Abbott directs TEA to address teacher shortage

SAN ANTONIO (KTSA News) — Texas Governor Greg Abbott wants the Texas Education Agency to do something about the teacher shortage.

“Teachers play a critical role in the development and long-term success of our students. This task force should work diligently to ensure that best practices and resources for recruitment and retention are provided to districts to ensure the learning environment of Texas students is not interrupted by the absence of a qualified teacher,” Abbott wrote in a letter to the TEA.

Abbott made the directive on Monday, telling TEA Commissioner Mike Morath the department needs to create a task force to investigate the challenges teacher vacancies are causing for school districts, explore ways to address the shortage in addition to exploring “flexibility if certification, placement and hiring” of teachers.

Additionally, the governor wants the task force, which will include stakeholders and experts, to develop recommendations for regulatory and policy changes at the TEA.

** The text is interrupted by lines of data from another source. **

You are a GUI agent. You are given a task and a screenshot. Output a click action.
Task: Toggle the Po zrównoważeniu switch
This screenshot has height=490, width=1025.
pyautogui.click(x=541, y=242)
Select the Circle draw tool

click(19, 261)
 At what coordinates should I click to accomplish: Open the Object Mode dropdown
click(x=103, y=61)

The Charles Butt Foundation surveyed 919 public school educators in a poll about Texas public education in 2021. The survey found that 68% of the teachers interviewed are considering leaving public education, a 10% jump from 2020.

According to the survey, poor pay and benefits were cited as the top single reason for teachers considering leaving the profession, followed by high levels of work-related stress, excessive workload/long hours and feeling undervalued.

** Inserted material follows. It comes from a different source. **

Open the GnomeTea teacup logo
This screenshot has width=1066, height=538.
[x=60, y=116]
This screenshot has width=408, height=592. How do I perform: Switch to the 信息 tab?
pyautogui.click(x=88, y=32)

The median salary recorded by respondents was $55,220. One in five of the teachers surveyed reported making less than $50,000 per year and 82% of teachers in this group feel they are being unfairly compensated.

The same poll showed that 53% of the respondents felt they have become less valued by election officials with 36% feeling less valued by Texans overall.

The survey also polled teachers about the perceived effectiveness of standardized STAAR testing and what they felt would be a better use of their time in the classroom otherwise.

87% of polled educators said they were either not so confident  (31%) or not at all confident (56%) that STAAR testing effectively measures how well a student learns. 83% of respondents said they felt they preparing for the standardized test “a bad use of instruction time.”

In an open-ended question, teachers said they would prefer to teach life schools, addressing learning loss. Teachers who responded favorably to standardized testing said the tested topics were important for students to learn as well as believing that testing taking is an important skill to learn.